Le tentazione sarebbe quella di dire che continuare a sfornare generazioni ignoranti possa convenire a chi vuole una popolazione facile da controllare, ma...giò questo sarebbe un pensiero complesso. La scuola di cefalù - lo dico perchè ci ho lavorato dentro - mira con passione verso il basso, e nonostante questo i ragazzi tendono a saperne più di alcuni loro insegnanti, disamorati al punto da non ricordare neanche la propria materia. In ogni caso il fenomeno è in espansione, e questo perchè i percorsi che portano all'insegnamento si fannosempre più difficili, e gli insegnanti, sottopagati, non trovano più gratificazioni. In molte scuole private siciliane, inoltre, pagare è un optional, e devi dire grazie se ti stanno permettendo di fare punteggio. Le tasse, inoltre, le paghi tu. A queste condizioni, cosa pretendiamo dagli insegnanti? Cosa dagli studenti? La scuola va a rotoli, ma almeno diamo le giuste colpe a chi le merita.
Paola
A scuola
A colloquio con i docenti
Genitore: Professori, mio figlio è tornato casa arrabbiato......

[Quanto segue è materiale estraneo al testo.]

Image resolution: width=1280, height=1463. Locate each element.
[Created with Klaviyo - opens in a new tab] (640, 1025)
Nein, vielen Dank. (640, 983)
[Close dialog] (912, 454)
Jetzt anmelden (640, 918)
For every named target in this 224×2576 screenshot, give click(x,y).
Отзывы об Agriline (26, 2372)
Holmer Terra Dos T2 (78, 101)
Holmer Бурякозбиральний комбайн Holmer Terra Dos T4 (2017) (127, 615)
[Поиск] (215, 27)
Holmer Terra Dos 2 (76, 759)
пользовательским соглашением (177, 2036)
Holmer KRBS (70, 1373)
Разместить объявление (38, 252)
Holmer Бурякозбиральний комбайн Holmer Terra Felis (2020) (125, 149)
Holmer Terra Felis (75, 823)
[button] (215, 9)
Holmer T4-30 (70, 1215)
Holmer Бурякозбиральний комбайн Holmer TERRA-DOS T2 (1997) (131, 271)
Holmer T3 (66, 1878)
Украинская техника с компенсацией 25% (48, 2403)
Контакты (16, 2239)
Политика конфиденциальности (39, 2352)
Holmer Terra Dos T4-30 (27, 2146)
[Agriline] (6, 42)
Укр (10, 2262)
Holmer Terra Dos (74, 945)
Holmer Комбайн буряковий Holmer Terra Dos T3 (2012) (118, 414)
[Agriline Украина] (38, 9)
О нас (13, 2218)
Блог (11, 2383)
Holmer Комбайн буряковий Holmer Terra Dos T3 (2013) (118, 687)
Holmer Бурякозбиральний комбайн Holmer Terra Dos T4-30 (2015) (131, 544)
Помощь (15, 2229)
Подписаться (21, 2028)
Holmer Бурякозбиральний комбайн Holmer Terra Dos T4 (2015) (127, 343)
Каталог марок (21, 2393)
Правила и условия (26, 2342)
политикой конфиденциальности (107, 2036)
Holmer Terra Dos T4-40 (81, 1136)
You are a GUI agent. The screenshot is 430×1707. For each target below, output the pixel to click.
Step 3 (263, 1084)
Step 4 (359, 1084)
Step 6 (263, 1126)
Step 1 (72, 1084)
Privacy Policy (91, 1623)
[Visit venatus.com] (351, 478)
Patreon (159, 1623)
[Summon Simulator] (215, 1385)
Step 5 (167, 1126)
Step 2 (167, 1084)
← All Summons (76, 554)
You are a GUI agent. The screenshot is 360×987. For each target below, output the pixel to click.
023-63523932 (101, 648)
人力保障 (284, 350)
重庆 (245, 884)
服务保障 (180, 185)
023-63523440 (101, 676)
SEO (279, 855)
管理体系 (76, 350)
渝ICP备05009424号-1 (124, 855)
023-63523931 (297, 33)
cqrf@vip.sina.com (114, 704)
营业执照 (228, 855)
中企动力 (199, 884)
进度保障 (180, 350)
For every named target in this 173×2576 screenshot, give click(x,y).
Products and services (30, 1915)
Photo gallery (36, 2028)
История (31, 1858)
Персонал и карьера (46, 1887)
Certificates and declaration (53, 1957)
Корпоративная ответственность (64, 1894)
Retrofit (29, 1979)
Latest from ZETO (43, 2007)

Professore: Come mai? ha litigato con qualche compagno?
Genitore: no Professori, era arrabbiato perchè lei ci ha messo quattro nel tema! e lui dice che non se lo meritava.
Professore: nel senso che avrebbe voluto un voto inferiore? ma io l'ho fatto per incoraggiarlo.
Genitore: non babbiasse, mio figlio almeno meriva.... non dico otto, ma setti sicuro, io voglio capire una cosa, lei come si permettiu di mettici quattro, lei è pagato da noi, dalle tasse e a mio figlio deve metterci i voti giusti.
Professore: lasciamo perdere i discorsi sui soldi, ma il mio compito è quello di insegnargli a parlare a scrivere, e a quanto sento soprattutto a vivere........
Genitore. che vuole dire che io non so educare mio figlio....... a finissi si no ci isu ri manu.
Figlio: lascia perdere papà se no mi metti supra u nasu e mi boccia.....
Genitore: non si arrischi a bocciarlo, mio figlio è intelligente e deve essere promosso.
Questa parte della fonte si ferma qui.